Allegory of the Cave

Light of Truth

Fr Joseph Pallattil

The beloved disciple of Socrates and the famous Greek philosopher, Plato narrates a story in his famous book “Republic,” i.e., allegory of the cave. In this allegory, Plato likens untutored people to prisoners chained in a cave. They are unable to turn their heads. All they can see is the wall of the cave in front of them. Behind them burns a fire. Between the fire and the prisoners is a parapet, along which puppeteers can walk. The puppeteers, who are behind the prisoners, hold up puppets to cast shadows on the wall of the cave. The prisoners are unable to see these puppets, the real objects that pass behind them. What the prisoners see and hear are shadows and echoes cast by objects that they do not see. In this allegory, Plato symbolically presents what happens to the people living in the sensory world. Plato distinguishes between people who mistake sensory knowledge for the truth and people who really see the truth. Here, prisoners represent all individuals as souls trapped in a sensory world, puppet-masters represent individuals and organizations who construct knowledge, chains represents anything that keeps the individual from having the freedom to learn. So, imagine that you are one of the prisoners. You cannot look at anything behind or to the side of you and you must look at the wall in front of you. When people walk along the walkway, you can see shadows of the objects they are carrying, cast on to the wall. If you had never seen the real objects ever before, you would believe that the shadows of objects were ‘real.’

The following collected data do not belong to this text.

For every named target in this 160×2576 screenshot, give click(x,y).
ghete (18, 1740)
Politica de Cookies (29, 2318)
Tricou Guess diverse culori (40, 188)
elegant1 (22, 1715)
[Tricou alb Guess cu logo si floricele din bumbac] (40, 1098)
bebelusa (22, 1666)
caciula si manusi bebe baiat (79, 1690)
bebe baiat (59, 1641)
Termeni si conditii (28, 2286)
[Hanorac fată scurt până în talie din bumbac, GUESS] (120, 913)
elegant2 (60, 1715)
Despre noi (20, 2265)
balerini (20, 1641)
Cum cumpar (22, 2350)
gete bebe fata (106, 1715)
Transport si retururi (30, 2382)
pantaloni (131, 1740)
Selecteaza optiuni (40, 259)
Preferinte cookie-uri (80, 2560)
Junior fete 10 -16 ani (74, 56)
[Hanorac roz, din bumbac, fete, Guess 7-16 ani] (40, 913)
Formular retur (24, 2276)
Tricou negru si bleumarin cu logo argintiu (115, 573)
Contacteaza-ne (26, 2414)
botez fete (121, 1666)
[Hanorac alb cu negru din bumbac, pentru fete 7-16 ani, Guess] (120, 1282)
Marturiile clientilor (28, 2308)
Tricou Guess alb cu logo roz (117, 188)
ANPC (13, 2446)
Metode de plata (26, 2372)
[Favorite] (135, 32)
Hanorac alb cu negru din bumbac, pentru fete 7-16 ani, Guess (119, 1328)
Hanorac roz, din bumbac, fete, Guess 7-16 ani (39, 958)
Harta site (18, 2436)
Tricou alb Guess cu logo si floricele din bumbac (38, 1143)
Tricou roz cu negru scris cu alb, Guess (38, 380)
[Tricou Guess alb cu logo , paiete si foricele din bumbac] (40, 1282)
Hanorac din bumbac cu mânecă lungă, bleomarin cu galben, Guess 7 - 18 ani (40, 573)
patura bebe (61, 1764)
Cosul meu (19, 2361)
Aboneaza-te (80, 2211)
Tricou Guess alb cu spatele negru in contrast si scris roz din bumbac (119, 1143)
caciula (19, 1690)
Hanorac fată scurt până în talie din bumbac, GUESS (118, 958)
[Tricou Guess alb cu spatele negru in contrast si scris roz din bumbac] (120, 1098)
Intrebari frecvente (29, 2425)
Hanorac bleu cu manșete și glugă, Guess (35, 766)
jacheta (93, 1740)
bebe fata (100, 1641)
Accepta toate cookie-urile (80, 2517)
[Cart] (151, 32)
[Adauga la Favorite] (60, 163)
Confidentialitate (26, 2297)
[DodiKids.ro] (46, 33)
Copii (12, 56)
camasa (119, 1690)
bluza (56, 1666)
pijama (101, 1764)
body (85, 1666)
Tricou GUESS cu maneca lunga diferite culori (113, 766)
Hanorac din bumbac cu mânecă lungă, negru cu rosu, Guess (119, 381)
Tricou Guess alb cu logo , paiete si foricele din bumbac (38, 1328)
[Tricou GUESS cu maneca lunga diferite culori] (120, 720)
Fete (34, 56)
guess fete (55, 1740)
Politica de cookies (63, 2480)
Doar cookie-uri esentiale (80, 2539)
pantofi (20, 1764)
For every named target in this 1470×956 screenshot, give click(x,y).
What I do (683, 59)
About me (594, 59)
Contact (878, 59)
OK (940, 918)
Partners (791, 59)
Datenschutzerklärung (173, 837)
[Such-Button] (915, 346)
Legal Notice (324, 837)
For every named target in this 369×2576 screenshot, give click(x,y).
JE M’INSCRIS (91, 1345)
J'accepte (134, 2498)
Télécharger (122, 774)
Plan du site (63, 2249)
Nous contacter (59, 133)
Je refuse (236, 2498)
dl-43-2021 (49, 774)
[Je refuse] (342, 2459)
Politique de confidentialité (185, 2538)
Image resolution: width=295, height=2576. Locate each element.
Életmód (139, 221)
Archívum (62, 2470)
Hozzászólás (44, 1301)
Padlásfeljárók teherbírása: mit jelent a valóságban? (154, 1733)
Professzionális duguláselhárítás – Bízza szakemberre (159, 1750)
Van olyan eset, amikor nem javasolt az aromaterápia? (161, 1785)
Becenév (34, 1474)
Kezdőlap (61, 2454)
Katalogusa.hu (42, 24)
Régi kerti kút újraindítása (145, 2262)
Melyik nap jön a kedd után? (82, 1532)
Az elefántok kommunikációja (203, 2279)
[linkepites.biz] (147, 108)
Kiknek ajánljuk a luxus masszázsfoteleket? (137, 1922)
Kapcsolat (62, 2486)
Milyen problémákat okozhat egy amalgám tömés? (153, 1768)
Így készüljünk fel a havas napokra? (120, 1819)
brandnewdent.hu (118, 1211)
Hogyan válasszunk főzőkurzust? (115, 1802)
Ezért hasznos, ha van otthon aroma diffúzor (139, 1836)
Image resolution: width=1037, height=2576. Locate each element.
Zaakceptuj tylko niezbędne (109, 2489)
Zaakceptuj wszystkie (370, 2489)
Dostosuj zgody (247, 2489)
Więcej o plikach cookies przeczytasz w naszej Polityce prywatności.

This story is very much analogous to the present world. The allegory of the cave presents the tragic reality that the truth is forcefully hidden from the common man. Ordinary people are compelled to believe all the subjective, selfish versions of the truth which are religiously, politically vomited through all sorts of media. People are confused of different as well as contrary interpretations of events. Did any military attack happen? Does my vote directly go to my candidate? Was that particular economic policy taken by the government profitable or not? etc. Every lies are dramatically set, doubtlessly spread, repeatedly presented and forcefully believed and as a result ordinary people are in a dilemma of what the truth is.

One implication of this story is people are not willing to come to the true knowledge; they are not ready to face the nakedness of the truth. Therefore, they all are in the comfort zone of the cave enjoying what they are served and all the information producers are exploiting them shamelessly. Another implication is that if a person comes out of the cave, finds that all what he saw are illusions alone, returns to the cave and teaches other prisoners about the true reality he encountered, they will not listen him, they either accuse him as rebellious or they seal his mouth mum. Both implications lead to despair.

But hope is not lost. Sun is more powerful than the liars in the cave. Sunlight is brighter than the burning fire in the cave. Let the sun light enter into the cave and melt the chains of ignorance. Truth wins, truth prevails and truth alone can exist.